Sorry to hear about Ozzy at least he is in the care of the vet now.

I can't repeat what I think of people that do this knowingly.

Hope your bairn is ok.

----------


## candycanegirl

Hope your puppy makes it thru x
How your wee one is ok too, it is so difficult for childrent o see something they love like that. Don't blame yourself. These things happen to the best owners. I wish those that hit animals realised the pain thay cause to owners by not coming and looking for them. As drivers, these things happen but take responsibility.
wishing you all the best. :Smile:

----------


## The Flea

That is so terrible. Hope your puppy pulls through okay and your wee one aint too traumitized.

----------


## cherokee

Oh My Goodness, that's absolutely dreadful Annemarie !!!  :Frown:  :Frown: 

I really hope that wee Ozzy pulls through and that the driver of the car might read this and realise what a totally disgusting thing to do; to leave a wee animal suffering in the road !!  :: 

Please let us know how Ozzy gets on...... thinking of you and your wee 3 year old !

----------


## ducati

This is awful, there are some people in this world who are so self centred they just don't care about anyone or anything else. I hope the wee chap can make a good recovery. And I hope your bairn can grow up with their puppy. The best start you can possibly have in life.

----------


## pegasus

Very sorry to hear this. my OH and i hope for a full recovery with skill love and time

Peggy   x

----------


## upolian

*Just pm'd you,cheers*

----------


## ciderally

how can anyone with any sort of feelings ..leave a poor puppy suffering...i cant understand anyone being so heartless, what goes round ,comes round, one day they will feel the same grief and pain.....love and hug's to you all xx

----------


## annemarie482

thank you all for your kind wishes.
ozzy is getting home tomorrow.

his leg is in a splint as he has two "green stick" (messy not clean cut) fractures and due to the external injuries to his leg which need dressings, he cannot have a cast on.
he's to have complete bed rest for two weeks.
(confined to a crate) to prevent further damage to his leg  :Frown: 

he has a suspected broken rib which only time will heal

his breathing has improved but still has badly bruised lungs and he has managed to wag his happy tail!!

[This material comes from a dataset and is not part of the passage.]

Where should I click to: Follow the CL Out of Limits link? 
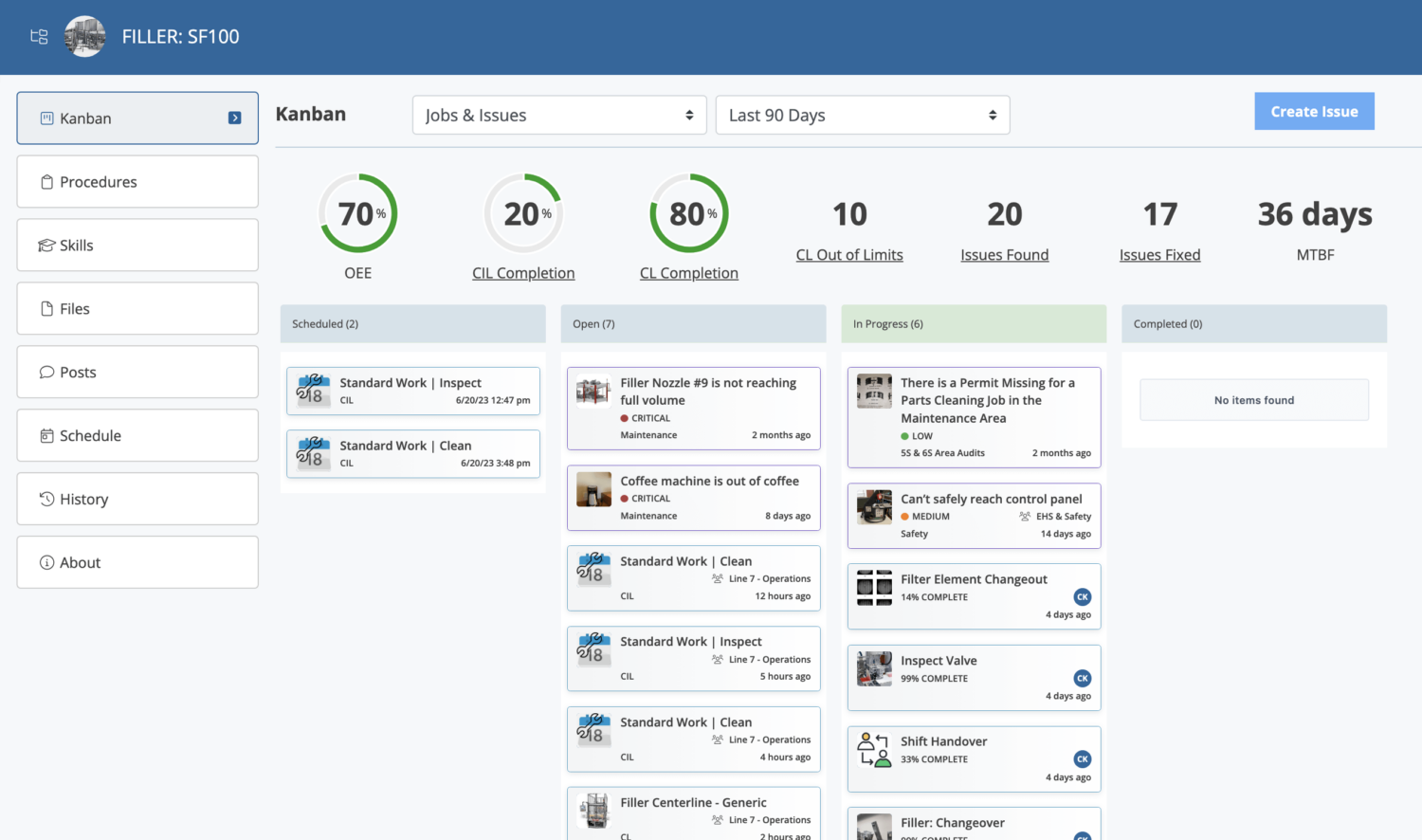coord(849,255)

will be so glad to get him home for cuddles!

will take around 6 weeks for his injuries to heal, and probably many pain killers.
but i'm just glad he's alive to be with us.

shame on you for leaving him by the road whoever you are! 
no matter how scared or whatever you were, you should have done the right thing.

----------


## ciderally

I am so glad to hear he is getting home, keep us informed on how he is doing if you dont mind, and find the time as it sounds as if your gonna be busy these next few weeks...which i bet you dont mind one little bit  :Smile:  xx

----------


## aurora32

So sorry to hear about Ozzy and that he has been through such a traumatic accident, some people have no conscience at all, hope that they never have to find what you and your 3 year old did this morning, Hope your little one is ok and no long term effects suffered by what was witnessed. Glad to hear he is out of danger and coming home, sending him speedy recovery wishes.

----------


## Jovi

Hi Annemarie,so sorry to hear whats happened to your pup. Glad he's coming home,he'll be happier and more settled there. Wishing him a full and speedy recovery.

----------


## Liz

I am so very, very sorry about what happened to Ozzy. :Frown: 

How on earth the driver who knocked him down could just leave him there is beyond me! :: 

I am so glad he is getting home tomorrow and here's hoping he makes a rapid recovery.

Thinking of you.

----------


## Dadie

Glad he is making a recovery!

----------


## Beat Bug

So sorry to hear about the awful trauma poor Ozzie suffered. Glad he's making a recovery. Maybe someone saw who did this, and will report it. Please keep us informed

Max, our collie alsatian cross, sends his best wishes andd lots of waggy tails!

----------


## teenybash

Glad you have the wee lad home. He wll heal just fine in the place and with the folks he loves best.....at home with you and the wee one.
Bless his waggy tail even though he must be so sore.....lots of bad words to whoever, callously left him lying.....hope they discover who......

----------


## Kevin Milkins

Sorry to hear of your plight and I hope Ozzy makes a full and speedy recovery.

----------


## ducati

Kayli and Tassy send their best. Tassy has been through a lot recently so she has great empathy with Ozzy.

Maybe he can join them for a dip sometime.

----------


## gunnlass

What do you say thats such a horrible thing to have happened, I'm so glad that he is going to recover, poor wee thing.

----------


## Shabbychic

So sorry to hear about Ozzy. Really hope he has a speedy recovery. :Smile: 

The same thing has just happened to one of the feral kittens that we feed. Little Miss Sunshine, who was only 9 months old, and had become very friendly with my hubbie, following him everywhere. She was in the front garden watching him cutting the lawn, and he just came inside for a minute, but when he went back out she was lying in the middle of the road.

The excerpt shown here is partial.